The _Millennium Falcon_ breaks out of Lightspeed onto a green planet that looks pretty similar to Takodana. Rey’s never been to Yavin IV, but she has the not-memories. She recognizes it.

Chewbacca burrs at her from the pilot’s seat: _You don’t have to be here_.

Rey’s already climbing out of her seat, bag attached to her hip, and grabs her staff from where she keeps it against the console. “Yeah, I do.”

When they enter low-atmo the ramp of the _Falcon_ opens and reveals a little slip of the planet below once Chewie begins the landing sequence. Rey starts to descend before the landing gears even bump against the dirt, but she pauses at the last second. Straightens up.

There’s something here. Not just in the ruined temple in the distance but around them, too, like it’s in the air. Like Ahch-To. Something old, _ancient_ , even by ancient standards. Like this planet has been the home of Jedi for millennia and will continue to be a home to Jedi for thousands of years after Rey’s bones collapse into splinters, into dust.
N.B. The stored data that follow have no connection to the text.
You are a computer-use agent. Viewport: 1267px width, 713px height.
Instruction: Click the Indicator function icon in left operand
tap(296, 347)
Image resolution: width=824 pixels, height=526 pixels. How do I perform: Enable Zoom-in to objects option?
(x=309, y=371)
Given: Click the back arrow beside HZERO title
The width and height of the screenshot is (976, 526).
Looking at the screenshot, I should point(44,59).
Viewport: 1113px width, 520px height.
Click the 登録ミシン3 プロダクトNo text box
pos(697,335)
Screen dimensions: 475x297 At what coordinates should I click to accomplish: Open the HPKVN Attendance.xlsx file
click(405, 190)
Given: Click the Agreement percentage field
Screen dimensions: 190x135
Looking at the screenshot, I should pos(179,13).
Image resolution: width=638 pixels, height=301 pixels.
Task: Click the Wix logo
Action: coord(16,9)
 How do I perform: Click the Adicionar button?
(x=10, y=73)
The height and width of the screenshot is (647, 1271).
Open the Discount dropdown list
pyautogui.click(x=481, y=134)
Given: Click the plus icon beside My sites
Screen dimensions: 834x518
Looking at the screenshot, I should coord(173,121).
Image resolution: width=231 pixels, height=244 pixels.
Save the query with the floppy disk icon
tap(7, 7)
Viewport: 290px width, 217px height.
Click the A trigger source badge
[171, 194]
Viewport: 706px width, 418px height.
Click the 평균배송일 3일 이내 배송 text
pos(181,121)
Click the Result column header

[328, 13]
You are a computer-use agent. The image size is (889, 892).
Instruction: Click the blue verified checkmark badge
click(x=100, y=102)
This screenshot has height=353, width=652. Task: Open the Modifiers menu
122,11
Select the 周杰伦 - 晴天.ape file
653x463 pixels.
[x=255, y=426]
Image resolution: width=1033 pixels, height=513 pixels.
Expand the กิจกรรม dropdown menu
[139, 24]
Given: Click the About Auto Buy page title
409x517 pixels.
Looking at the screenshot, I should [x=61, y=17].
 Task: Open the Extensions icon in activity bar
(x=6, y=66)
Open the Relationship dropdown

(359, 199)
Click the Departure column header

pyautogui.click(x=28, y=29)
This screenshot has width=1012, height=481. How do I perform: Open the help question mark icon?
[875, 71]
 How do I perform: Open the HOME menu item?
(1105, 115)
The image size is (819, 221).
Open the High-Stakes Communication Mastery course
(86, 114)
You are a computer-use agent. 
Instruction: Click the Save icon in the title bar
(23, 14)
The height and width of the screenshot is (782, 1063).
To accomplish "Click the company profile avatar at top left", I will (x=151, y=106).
She stops on the last edge of the _Falcon_ ’s ramp and casts around, almost like trying to pick sound out of a wall of noise. It feels ridiculous, absolutely, but there’s something sliding down Rey’s spine that tells her that the moment she steps foot planetside, something will change that cannot be un-changed. This is one more door she has to open, like the hatch in the AT-AT in the White on Hoth. She can go forward, or she can turn around and go back. In the Force, more than just the beating heart that is this Temple, there is a thrum. A pulse. A hundred thousand voices just faint enough that she can’t understand them.

But just to show the Force that she is _still_ not playing the game, Rey hops off the _Falcon_ ’s ramp and lands in the mud with a squelch.

Nothing happens. The Galaxy does not realign.

The amused echo of a laugh she feels at the edge of her senses can be brushed off as one of the hundreds of echoes in the Temple.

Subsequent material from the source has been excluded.